General Academic Competencies

The Perelman School of Medicine seeks MD and MD/PhD candidate students with a broad and comprehensive education that includes rigorous science preparation. Admissions competencies are not based on specific courses, but rather on the cumulative achievement of knowledge that is necessary to become a competent physician. At a minimum, all applicants must have a bachelor of arts or bachelor of science degree from an accredited college or university in the United States (including territories) or Canada prior to matriculation.
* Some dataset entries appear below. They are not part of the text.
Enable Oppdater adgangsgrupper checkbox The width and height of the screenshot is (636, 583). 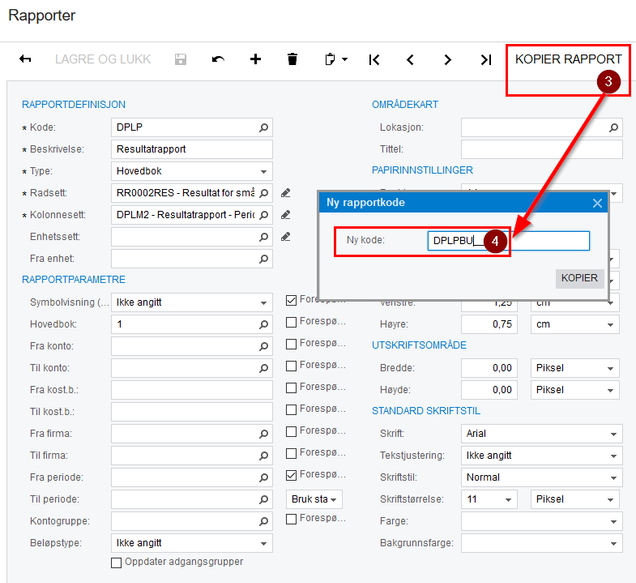pos(116,563)
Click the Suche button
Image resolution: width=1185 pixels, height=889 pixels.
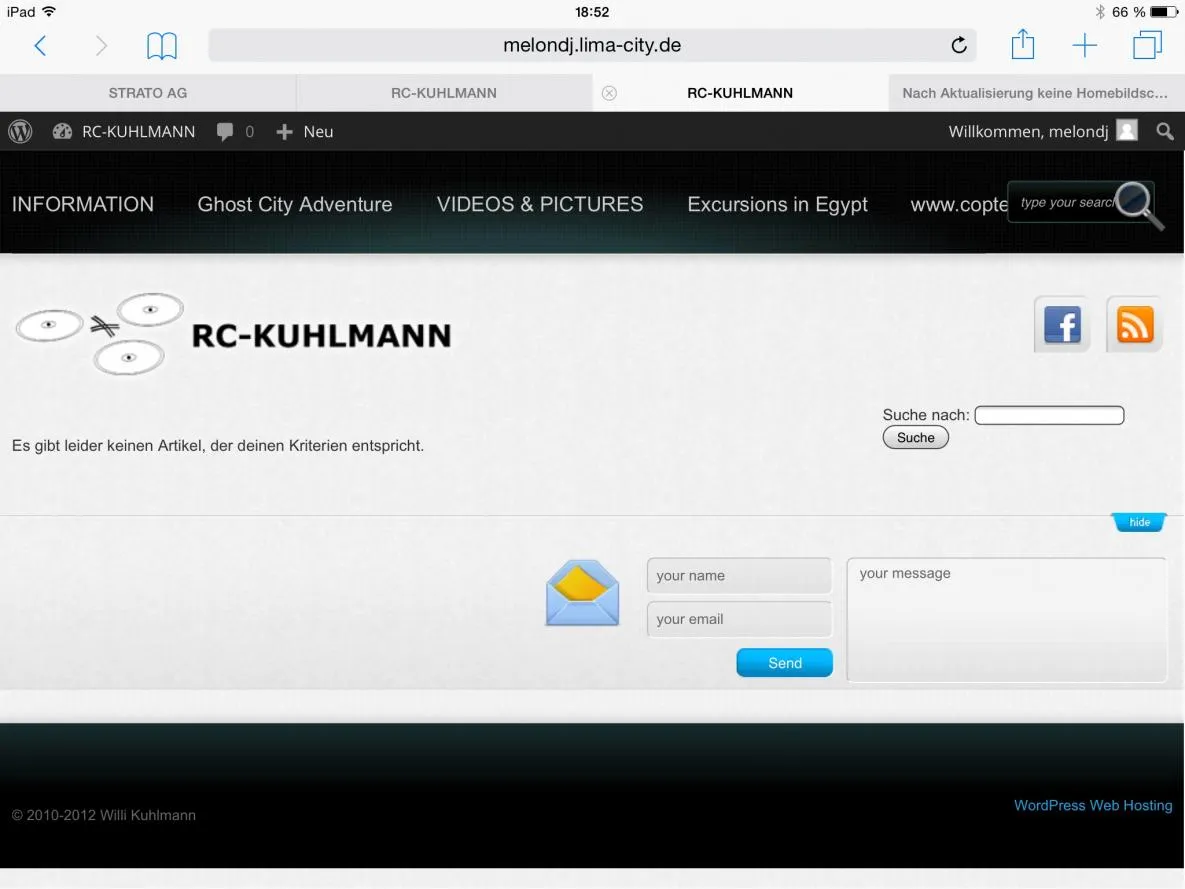click(915, 438)
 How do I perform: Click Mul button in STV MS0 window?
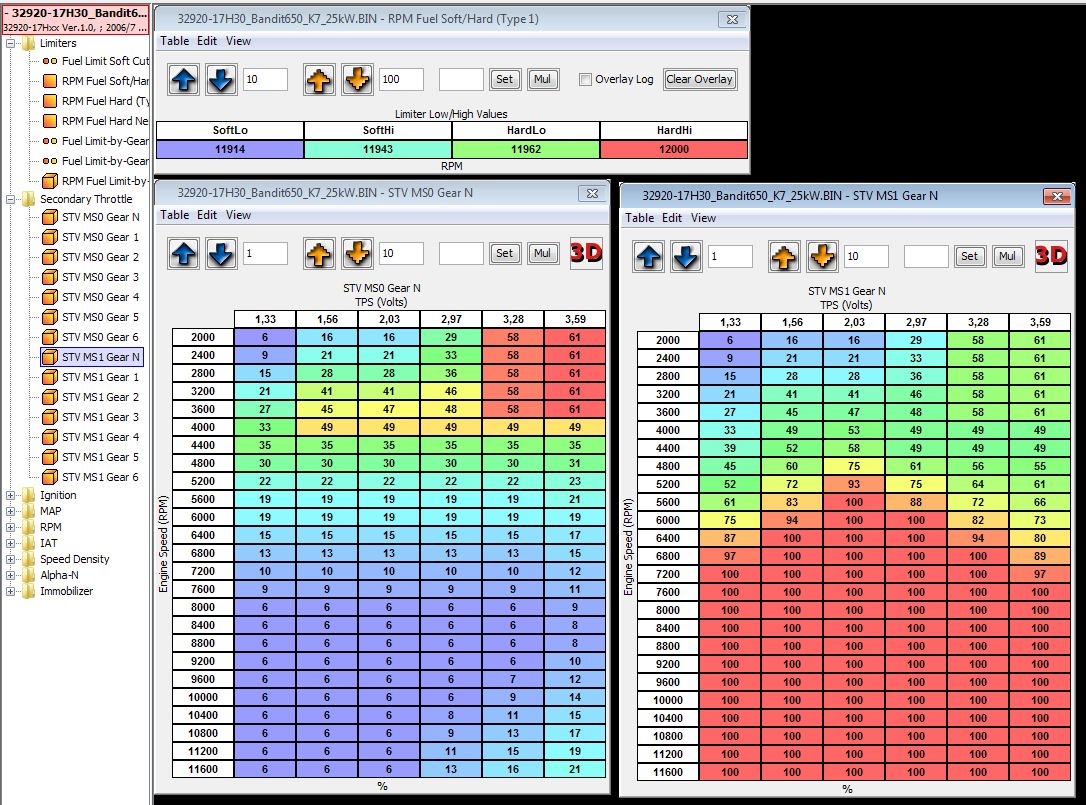click(543, 254)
This academic foundation, together with professional integrity, commitment to service, and deep appreciation of the value of diverse backgrounds and perspectives, are critical components for members of the medical profession. The breadth and depth of students' lived experiences, records of scientific inquiry, critical thinking skills, career motivations, interpersonal communication skills, cultural competence, and service orientation are all incorporated throughout our student selection process as part of our holistic applicant review. Guidelines for admissions competency are based on recommendations from the Association of American Medical Colleges Core Competencies for Entering Medical Students, and include but are not limited to the sections discussed below. For additional context and details, including information on accommodations, please view the Technical Standards for Admission.

English Language Fluency and Communication Skills

Competency in communicating vital information across a wide range of situations and modalities is essential in medicine. This includes English fluency in writing, speaking, and reading as well as demonstrated abilities to organize and deliver oral presentations, the ability to read critically and appraise technical content, and develop strong interpersonal skills. Fluency in other languages is also considered a valuable asset to delivering care to an increasingly diverse patient population.


Competency in basic biological principles of all living organisms is required for the practice of medicine. This includes comprehension of the diversity of life, basic molecular and cellular structures, life cycles and metabolic processes, and transfer and storage of biological information.


Competency in the basic principles of chemistry is essential for understanding the complex systems that underlie many disorders cared for by physicians. This includes understanding the molecular basis of life; principles of chemical equilibria and thermodynamics; acid-base balance; ionization and redox reactions; the structure of molecules and experimental methods and the molecular architecture of organic compounds; and the quantitative and qualitative aspects of reaction rates, binding constants, and reaction mechanisms.

Physics and Mathematics

Physics provides the conceptual framework for quantitative biology and biomedical sciences. A firm foundation in mathematics, statistics, and physical science is essential in medicine, and includes knowledge of algebra, equations, constants and units of physical measurements, and interpretation of graphic representations of data.

Behavioral Disciplines

Understanding the basic social, cultural, and behavioral factors that influence individuals and decision making, and that impact the overall health of (and health outcomes within) local and global communities, is essential for the practice of medicine. Applicants should also seek opportunities to understand societal forces that inform the delivery of healthcare and contribute to care access barriers for various populations. Appreciation of these elements can in turn be incorporated into research projects spanning the gamut of laboratory, clinical, translational and health service sciences. Knowledge in this area is not limited to one discipline, but can be derived from a range of courses, such as history, philosophy, ethics, anthropology, political science, economics, sociology, and psychology.